April 12, 2013 RSS Feed Print

It is time for the National Rifle Association to admit that universal background checks should include gun shows … kind of like they did in 1999 after Columbine.

In 1999, Wayne LaPierre told Fox News, when asked if he was protecting gun shows, “That’s ridiculous … the fact is that we’re supporting the bill in the Senate that provides a check on every sale at every gun show, no loopholes at all.” The NRA took out ads in papers across the country in a campaign entitled “Be Reasonable” and wrote:  “We believe it’s reasonable to provided for instant background checks at gun shows, just like gun shops and pawn shops.”

Why won’t the NRA stick by their statements? Because they would rather stick by their guns.

[See a collection of political cartoons on gun control and gun rights.]

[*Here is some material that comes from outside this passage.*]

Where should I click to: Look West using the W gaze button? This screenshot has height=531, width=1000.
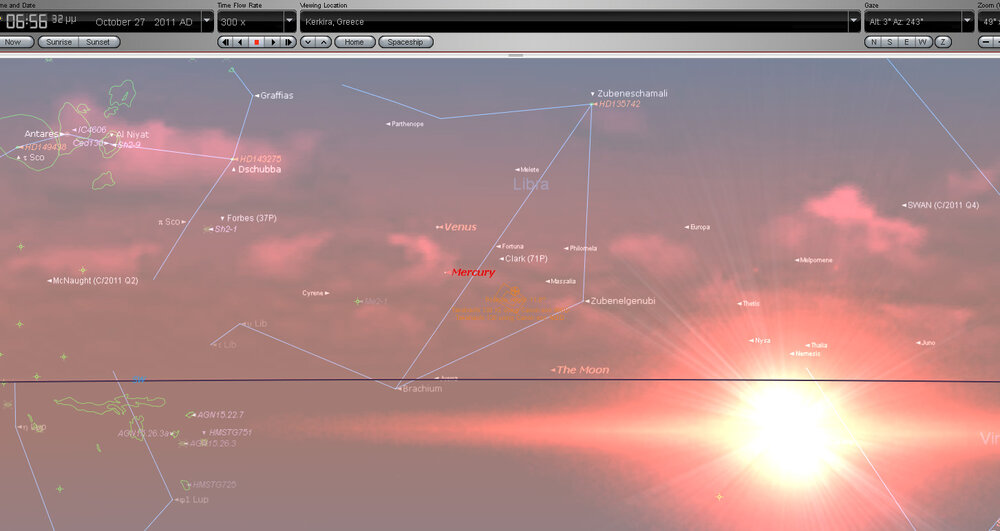click(x=922, y=42)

One simple reason: They were being cute back then and they are being cute now. They rail against fees, or records, or private citizens getting hurt. It is all baloney.

They will not admit that according to a New York Times-CBS News poll over 90 percent of Americans want more background checks; they won’t admit that criminals are kept from buying guns; they won’t admit that 20 to 40 percent of gun buyers escape the scrutiny because they don’t go to gun shops.

They deny reality every day.

[Take the U.S. News Poll: Can the Senate Pass a Bipartisan Gun Background Check Bill?]

They can take away their “A ratings” of Sens. Joe Manchin and Pat Toomey. They can rail against those 16 Republicans who refused to go along with a filibuster to prevent the Senate from acting. They can claim they are worried about a “slippery slope” on gun control.

But it all rings hollow to those families from Columbine, from Newtown, from Aurora.  It all rings hollow to those innocent bystanders who have been gunned down in street violence, or who have died when families are torn apart, or those returning veterans with easy access to a gun who have committed suicide at the rate of three a day.

It is long past time for the NRA to do what is right for America’s families – “be reasonable” should be the cry Wayne LaPierre hears every day.